What Is A Systematic Withdrawal Plan And How SWP Works?
Learn all about Systematic Withdrawal Plans, their features, benefits and how they work.
Each of us has varied financial needs, and hence, a unique investment strategy is needed. When it comes to investing in mutual funds, some of us may prefer investing in a lump sum, while some may like to invest in a staggered manner with a systematic investment plan (SIP). Some of us may be looking for capital growth, while others may just want a regular income from their investments. Mutual fund houses offer various tools to meet such investor expectations. One such tool is a systematic withdrawal plan (SWP).
In this article, we will take you through the important details of an SWP. Let’s start with the meaning of an SWP.
What Is A Systematic Withdrawal Plan?
An SWP is a facility provided to mutual fund investors where they are allowed to withdraw a fixed amount from their mutual fund investment at regular intervals. As an investor, you can choose the frequency and amount of withdrawal. On the specified date, the fund house will sell the required units from your portfolio and transfer the SWP amount to your bank account.
What Are The Features Of A Systematic Withdrawal Plan?
Some of the key features of SWPs are:
This is a great option if you are looking for a regular income from your investments.
You can redeem your mutual fund units regularly with an SWP.
You can pick the frequency of withdrawals.
You can choose to withdraw a fixed amount or just the gains from your investment.
How Does A Systematic Withdrawal Plan Work?
Let’s understand the working of an SWP in mutual funds with an example:
You have 5,000 units of a mutual fund scheme. After 2 years of staying invested, you have instructed the fund house to start an SWP plan where you want to withdraw ₹4,000 every month.
Now, on the first due date of the SWP, the NAW of the mutual fund is ₹16. So, the number of units to be redeemed for the SWP will be 250 (₹4,000/₹16).

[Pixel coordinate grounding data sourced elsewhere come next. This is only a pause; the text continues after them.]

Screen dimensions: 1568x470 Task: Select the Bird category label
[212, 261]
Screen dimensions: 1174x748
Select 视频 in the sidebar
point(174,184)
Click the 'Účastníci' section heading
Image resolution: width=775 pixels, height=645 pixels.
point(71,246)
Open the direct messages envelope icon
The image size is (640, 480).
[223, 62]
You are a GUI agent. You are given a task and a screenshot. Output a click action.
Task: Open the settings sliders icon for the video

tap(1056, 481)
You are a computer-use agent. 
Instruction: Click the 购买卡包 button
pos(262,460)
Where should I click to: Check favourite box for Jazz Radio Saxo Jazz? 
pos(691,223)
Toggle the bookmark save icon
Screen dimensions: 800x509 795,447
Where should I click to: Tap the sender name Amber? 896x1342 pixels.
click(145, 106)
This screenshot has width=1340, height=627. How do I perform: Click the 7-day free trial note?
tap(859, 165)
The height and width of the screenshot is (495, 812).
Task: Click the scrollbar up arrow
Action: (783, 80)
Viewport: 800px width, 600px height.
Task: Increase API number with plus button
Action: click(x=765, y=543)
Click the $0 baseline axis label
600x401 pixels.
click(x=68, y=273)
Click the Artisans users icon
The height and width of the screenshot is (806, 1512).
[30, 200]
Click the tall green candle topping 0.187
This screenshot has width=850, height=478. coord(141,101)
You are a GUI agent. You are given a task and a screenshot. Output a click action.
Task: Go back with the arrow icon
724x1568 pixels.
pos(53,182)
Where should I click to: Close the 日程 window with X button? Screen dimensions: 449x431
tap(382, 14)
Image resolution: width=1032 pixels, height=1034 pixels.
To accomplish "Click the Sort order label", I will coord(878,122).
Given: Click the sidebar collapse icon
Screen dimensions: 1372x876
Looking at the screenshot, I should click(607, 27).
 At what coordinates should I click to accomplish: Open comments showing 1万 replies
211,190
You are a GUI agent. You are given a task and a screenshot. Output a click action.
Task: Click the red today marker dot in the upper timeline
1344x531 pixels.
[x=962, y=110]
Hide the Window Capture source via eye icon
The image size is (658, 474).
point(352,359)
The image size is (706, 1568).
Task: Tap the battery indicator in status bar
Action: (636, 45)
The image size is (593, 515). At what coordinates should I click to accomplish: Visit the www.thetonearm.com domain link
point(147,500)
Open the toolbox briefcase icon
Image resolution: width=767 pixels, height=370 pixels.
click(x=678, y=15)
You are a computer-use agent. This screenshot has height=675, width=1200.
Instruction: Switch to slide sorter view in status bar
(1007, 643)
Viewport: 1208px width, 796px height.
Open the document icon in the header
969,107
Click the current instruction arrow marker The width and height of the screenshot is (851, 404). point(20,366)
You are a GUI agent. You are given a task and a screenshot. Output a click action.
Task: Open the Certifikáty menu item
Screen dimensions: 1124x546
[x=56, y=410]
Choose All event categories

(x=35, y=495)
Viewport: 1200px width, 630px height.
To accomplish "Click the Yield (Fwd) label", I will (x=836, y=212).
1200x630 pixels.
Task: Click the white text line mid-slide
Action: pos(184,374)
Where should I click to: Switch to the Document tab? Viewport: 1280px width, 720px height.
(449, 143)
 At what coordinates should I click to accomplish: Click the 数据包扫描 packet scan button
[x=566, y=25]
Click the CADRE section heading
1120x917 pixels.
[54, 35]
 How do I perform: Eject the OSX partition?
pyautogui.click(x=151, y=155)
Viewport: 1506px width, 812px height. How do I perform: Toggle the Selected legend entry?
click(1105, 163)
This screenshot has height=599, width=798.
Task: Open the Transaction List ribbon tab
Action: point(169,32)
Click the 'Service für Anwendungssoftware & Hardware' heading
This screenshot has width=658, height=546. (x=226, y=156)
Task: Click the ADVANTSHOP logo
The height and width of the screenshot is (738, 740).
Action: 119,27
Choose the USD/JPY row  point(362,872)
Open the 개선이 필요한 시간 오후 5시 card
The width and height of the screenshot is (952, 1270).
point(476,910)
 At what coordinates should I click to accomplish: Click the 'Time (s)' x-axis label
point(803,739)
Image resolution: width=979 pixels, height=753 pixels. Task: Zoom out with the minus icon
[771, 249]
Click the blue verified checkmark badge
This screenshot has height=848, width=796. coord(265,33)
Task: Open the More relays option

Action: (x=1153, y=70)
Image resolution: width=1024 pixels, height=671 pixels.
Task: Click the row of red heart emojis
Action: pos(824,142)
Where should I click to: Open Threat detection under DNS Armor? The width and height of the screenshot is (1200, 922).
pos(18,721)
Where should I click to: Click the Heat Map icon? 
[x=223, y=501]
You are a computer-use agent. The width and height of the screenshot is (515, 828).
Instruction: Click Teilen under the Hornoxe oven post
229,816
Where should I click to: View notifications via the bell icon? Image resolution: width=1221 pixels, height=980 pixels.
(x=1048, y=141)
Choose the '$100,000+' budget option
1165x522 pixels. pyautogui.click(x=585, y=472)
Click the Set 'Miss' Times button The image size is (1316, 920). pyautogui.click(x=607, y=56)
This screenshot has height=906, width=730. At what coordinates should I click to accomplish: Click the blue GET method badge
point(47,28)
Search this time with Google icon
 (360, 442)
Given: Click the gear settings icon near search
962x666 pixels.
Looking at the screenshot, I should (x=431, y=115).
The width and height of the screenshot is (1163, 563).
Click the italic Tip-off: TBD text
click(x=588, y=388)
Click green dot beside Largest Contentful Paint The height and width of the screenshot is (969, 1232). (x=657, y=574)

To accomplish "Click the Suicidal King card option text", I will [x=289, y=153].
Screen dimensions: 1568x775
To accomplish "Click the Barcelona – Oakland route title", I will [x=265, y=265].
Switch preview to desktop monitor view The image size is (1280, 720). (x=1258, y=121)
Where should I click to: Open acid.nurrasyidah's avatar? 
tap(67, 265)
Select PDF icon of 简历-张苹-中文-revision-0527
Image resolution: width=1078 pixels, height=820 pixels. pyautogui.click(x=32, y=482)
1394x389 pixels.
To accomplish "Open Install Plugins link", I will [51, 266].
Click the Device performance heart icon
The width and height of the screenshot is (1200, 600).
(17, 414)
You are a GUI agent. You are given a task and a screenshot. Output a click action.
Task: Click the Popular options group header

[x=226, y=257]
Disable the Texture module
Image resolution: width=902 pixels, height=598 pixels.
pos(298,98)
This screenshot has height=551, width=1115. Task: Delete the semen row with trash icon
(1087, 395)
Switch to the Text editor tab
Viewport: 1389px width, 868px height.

The fund house will see 250 units of the scheme from your portfolio and transfer ₹4,000 into your account. After the first withdrawal, your remaining units in the mutual fund will be 4,750 (5,000-250).
Now, on the second due date of the SWP, the NAV of the mutual fund is ₹20. So, the number of units to be redeemed for the SWP will be 200 (₹4,000/₹16).
The fund house will see 200 units of the scheme from your portfolio and transfer ₹4,000 into your account. After the second withdrawal, your remaining units in the mutual fund will be 4,550 (4,750 -200).
This process will continue periodically till the end of your SWP period.
What Are The Benefits Of A Systematic Withdrawal Plan?
Here are some of the benefits of opting for an SWP:
Flexibility An SWP offers you the flexibility to choose your withdrawal amount, the SWP frequency and the date as per your needs. You also have the option to stop the SWP at any time, add further investments into the scheme, or withdraw any amount from your investment over and above your SWP withdrawals.
Regular cash flow With an SWP, you can have a regular income from your mutual fund investments. This ensures that you have a regular cash flow that will help you meet your expenses.
No TDS on SWP If you opt for an SWP in mutual funds, there is no tax deducted at source (TDS) by the fund house.
A Systematic Withdrawal Plan in mutual funds is a great way to get a regular income from your mutual fund investments. Whether you are a seasoned investor or new to the world of money management, SWP is a great tool to have in your portfolio.